Dining » Cafe

Not Half Bad

Alea's Place, featuring Persian dishes supplemented with Italian standards, needs to brush up on basics but still serves enticing fare


On the surface, it's a great concept: Get the suburbanites excited about a cuisine they might not know (Persian) by hedging the menu with offerings from a style they're already familiar with (Italian). House the whole thing in a warm, charming environment featuring butterscotch walls, velvet-over-lace curtains and both Eastern and Western music playing softly in the background, and you've got what sounds like a winner.

Unfortunately, on our visits to this restaurant, the execution was somewhere between forgivably inconsistent and outright flawed, which was a shame, because the Persian items we tried were unusual and enticing, a unique alternative for the west-of-270-on-Manchester neck of the woods.

We're talking about Alea's Place, located in a lofty, faux-lodge two-story space right in the heart of West County bedroom-land that's been home to a few other restaurants over the last several years. The accessible location is a twin-edged sword: On the one hand, thousands of cars drive right in front of the restaurant daily, turning the simple sign outside into a highly visible billboard; on the other hand, the traffic on Manchester is virtually perpetual and the restaurant is barely a few yards from the street, resulting in audible but not overwhelming vehicle noise at the tables by the front window. More to the point, a couple of al fresco tables are set out front, but I simply can't imagine holding a conversation at one of them.

First, the good stuff. The Persian part of the menu is represented in appetizer, salad, entree and — most intriguingly — pizza selections, and the roasting and spicing used to prepare these dishes provide them with full but not overwhelming flavors with rich, lingering aftertastes. Of the kebab offerings, we tried both the lamb and the soltani, the latter a combination of beef-tenderloin chunks and elongated football-shaped pieces of seasoned ground beef. Both the lamb and the beef were served over fluffy rice, the top layer of which slightly firmer and tinged in a bright color, with a half of a roasted tomato on the side. Although simple dishes in presentation, they represented fairly involved preparations, with the savory taste of garlic, onions and spices perfectly integrated into the meats.

The so-called Persian pizza, also known as tanouri, was also quite memorable, using eggplant instead of tomato for its sauce, which resulted in an umber tinge and not quite as acidic a flavor as a traditional pizza. Even the Persian appetizer we tried, called olovieh salad, was a hit: a mash of potato, egg, peas, pickles and chicken that reminded us not so much of potato salad as of a giant deviled egg.

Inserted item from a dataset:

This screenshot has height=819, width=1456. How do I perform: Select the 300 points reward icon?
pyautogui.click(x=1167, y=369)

The Italian items, however, on the whole fell short. Fried zucchini was a basic bar food with a standard marinara sauce. In trying to evaluate the pasta, however, we hit one of the service-and-management brick walls that should never occur in any restaurant. We ordered the fettuccine pesce, which arrived nicely cooked in a tomato-and-mushroom sauce but was utterly devoid of any pesce. I even double-checked our bill to ensure that the waitress had written down the right item, and she had.

Even more disconcerting was the apparent breakdown in basic restaurant management that occurred on each of our visits. The concept of successive courses was lost, with appetizers and entrees arriving at random — and not simultaneous — intervals in one case and the appetizer-salad-entree succession rearranged into salad-appetizer-entree on a different visit, with absolutely no consideration demonstrated as to whether the prior course had been finished when the subsequent course was delivered. One final glaring flaw was the level of noise from the kitchen, where we overheard everything from food orders to general gossip between the waitstaff and the kitchen crew.

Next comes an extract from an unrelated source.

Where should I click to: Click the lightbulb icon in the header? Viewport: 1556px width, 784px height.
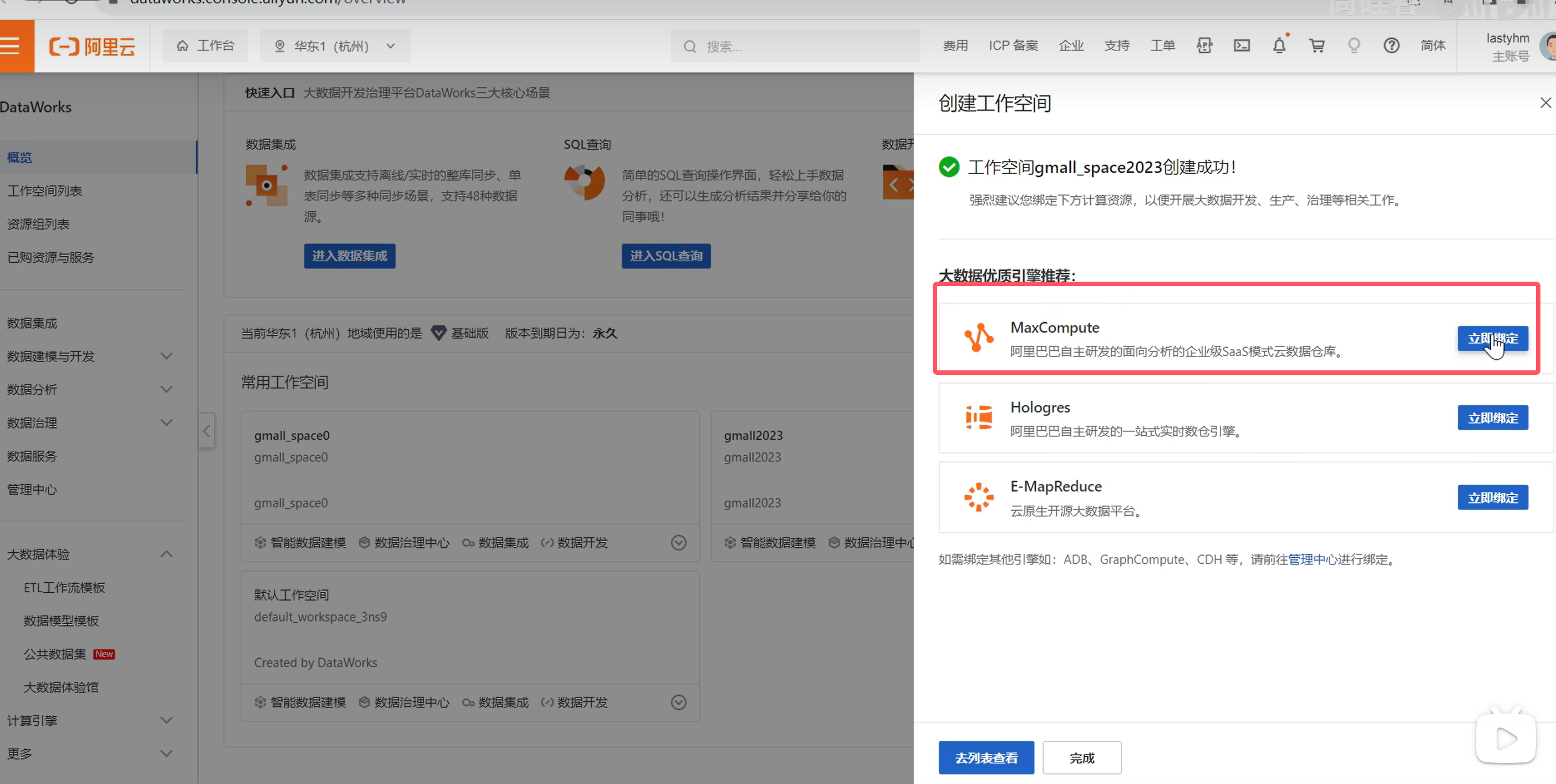tap(1354, 46)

Oh well. At least each meal ended on a sweet note. On one visit we tried the Persian treatment of the St. Louis favorite of funnel cakes, a long, twisty, light pastry liberally slathered with honey; much more interesting, but probably not to everyone's taste, was the faloodeh, a large serving of rosewater ice topped with thin, starchy, bright-white rice noodles and fresh lemon slices — certainly not a combination of flavors and textures commonly associated with desserts but a refreshing and rewarding adventure nonetheless.

The probable outcome of the execution difficulties and the mundane Italian stuff, if not remedied, is that the availability of very good Persian items will get overlooked and diners unwilling to experiment will end up opting for the superior Italian cooking at Giovanni's Little Place, a little way out Manchester in one direction, or the homogeneity of the Olive Garden, a little way in the other direction. And that would really be too bad, because Alea's Place could fill an important gap in the availability of moderately priced Middle Eastern-style cuisine in West County. The restaurant's staff needs to pay a lot closer attention to the basics to achieve that role.